While business-to-business integration is a key requirement for how companies support their employees -- with complex interactions across suppliers for payroll, benefits, and recruitment -- the data and access control in human resources systems proves an essential ingredient for making general integrations become more automated and safe. The new cloud integration services and tools allow customers and partners to build, deploy, run and manage custom integrations for the numerous systems and applications that connect to and from Workday.
But Workday executives say that "the sky is the limit" on where cloud-based integration -- that is part and parcel with applications services -- can go. And the timing is pretty hot. That's because we're seeing that companies are focused on the business process level more, and that the resources, assets, participants and interfaces that support those processes are more varied and distributed than ever.
The challenge, then, is not just middleware integrations amid a more complex and dynamic environment, but of integrating more types of services and resources from more places by more people. The bottleneck of IT-administered integrations based on installed integration platforms does not seem up to this task. The integration requirements need to shift right along with the elements that support "boundaryless" processes.
Beat the complexity
Additionally, the historic separations of data integration, application integration and web services interoperability and access need to come together better. Those tasked with crafting and adapting business processes need to architect across the domains of integration, not be hobbled by the complexity and incompatibility among and between them. Logic and data need to play well together regardless of where they reside or how their underlying technology behaves.

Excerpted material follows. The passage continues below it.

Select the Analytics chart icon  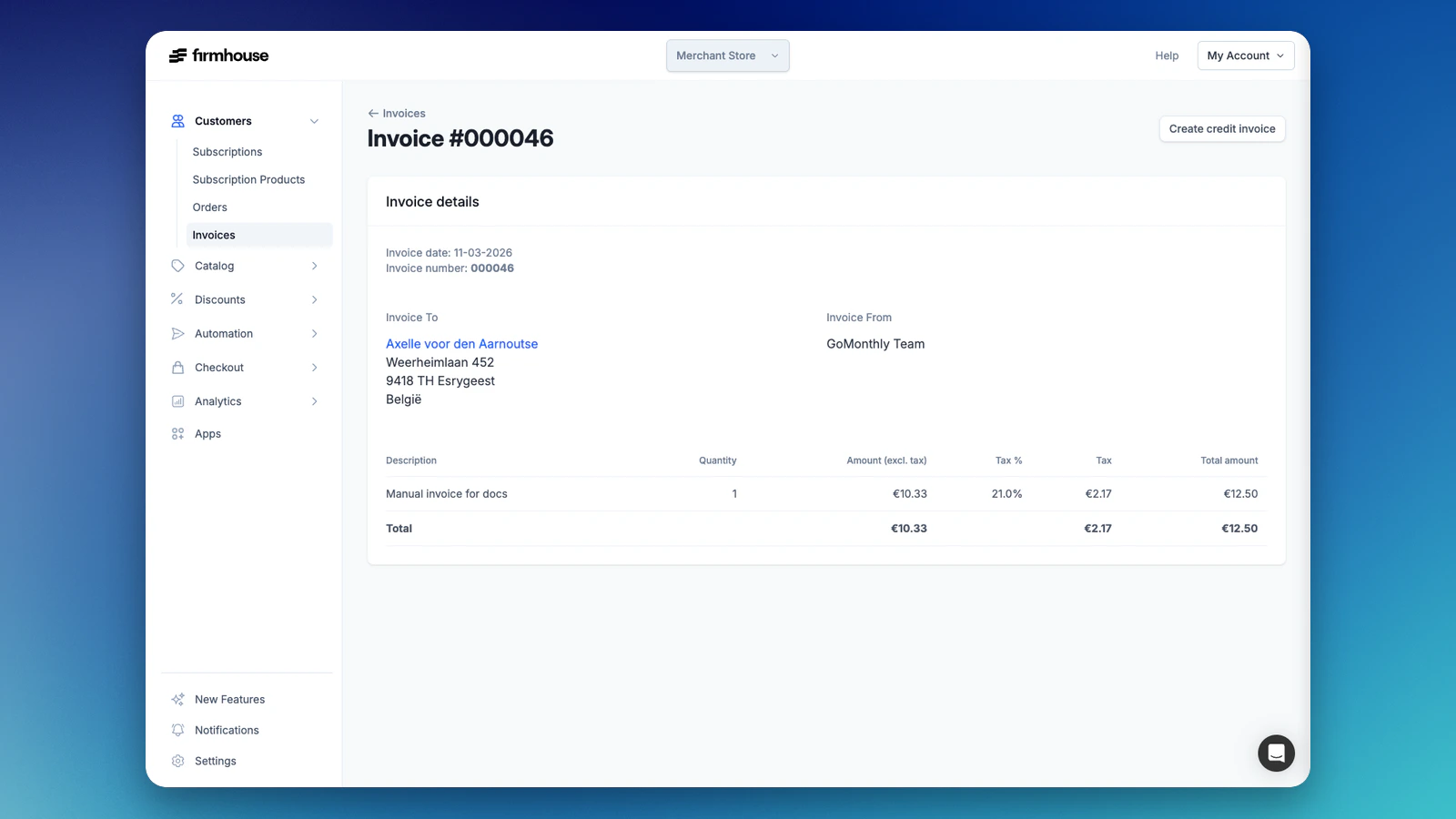177,400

In order to accomplish these new requirements, an uber integration capability that can be leveraged by various IT constituents amid an ecosystem - not installed by any or all those IT environments - appears the best and fastest approach. An integration platform in the cloud that can be leveraged and managed with enterprise-caliber security and access control at the process level can solve these vexing problems, for data, process, workflow, collaboration and traditional integration methods.
Embedding the integrations as core features of the common applications architecture also frees up the lock-in from the database integration hairball that often builds around on-premises n-tier architectures. The brittle nature of such custom integrations has also driven up the cost of computing significantly, while holding back companies from adopting new technology at a business pace, rather than an integrations pace.
That's why iPaaS and a multi-tenancy cloud environment can be a powerful productivity enhancer: businesses can far better create relationships between their organizations and pursue process innovations without the need to adjust a vast hairball of legacy software. Cloud-based integration can turn IT into a rapid enabler of process innovation, rather than a costly bottleneck.
Furthermore, the need to address people, process and technology concerns is cliche for all IT activities, but perhaps most important for how process integrations really work. Who gets to integrate what and how, and who can give permissions for cross-organizational interactions has been a thorny issue. Workday's approach to cloud integration building leverages permissions and policy-driven access and governance to make integration crafting a more mainstream corporate competency.
Benefits of multi-tenancy
Because Workday's SaaS offerings are architected on multi-tenancy operational model, whereby all users and partners to the Workday services and applications are in synch on versions and updates, integrations can be made and amended with far less complexity. A major deterrent for legacy-based EAI and middleware integrations is in the risk and complexity of making integrations that break when its time to upgrade apps or platforms.
And while APIs and lightweight connectors have been a huge benefit in recent years, the APIs interactions are not always enough for enterprise-level process integrations. There's also the problem of API sprawl, and the need to manage the interactions holistically and comprehensively.
In a nutshell, Workday is working to break the integration-platform-database-applications vise that can hinder and bind enterprises and governments. The relations need to go deeper than APIs. Solving this is no small feat, but it may be one of the greatest long-term benefits of the cloud computing model, both in terms of cost and agility. It's the processes, after all, that count most and should be easy to safely make, remake and iterate on.
It's time that agile integration become a feature of more applications, rather than a hand-crafted after-market exercise at the complex database and middleware tiers. And if that can happen quicker and better as a cloud-based iPaaS model, I'm all for it.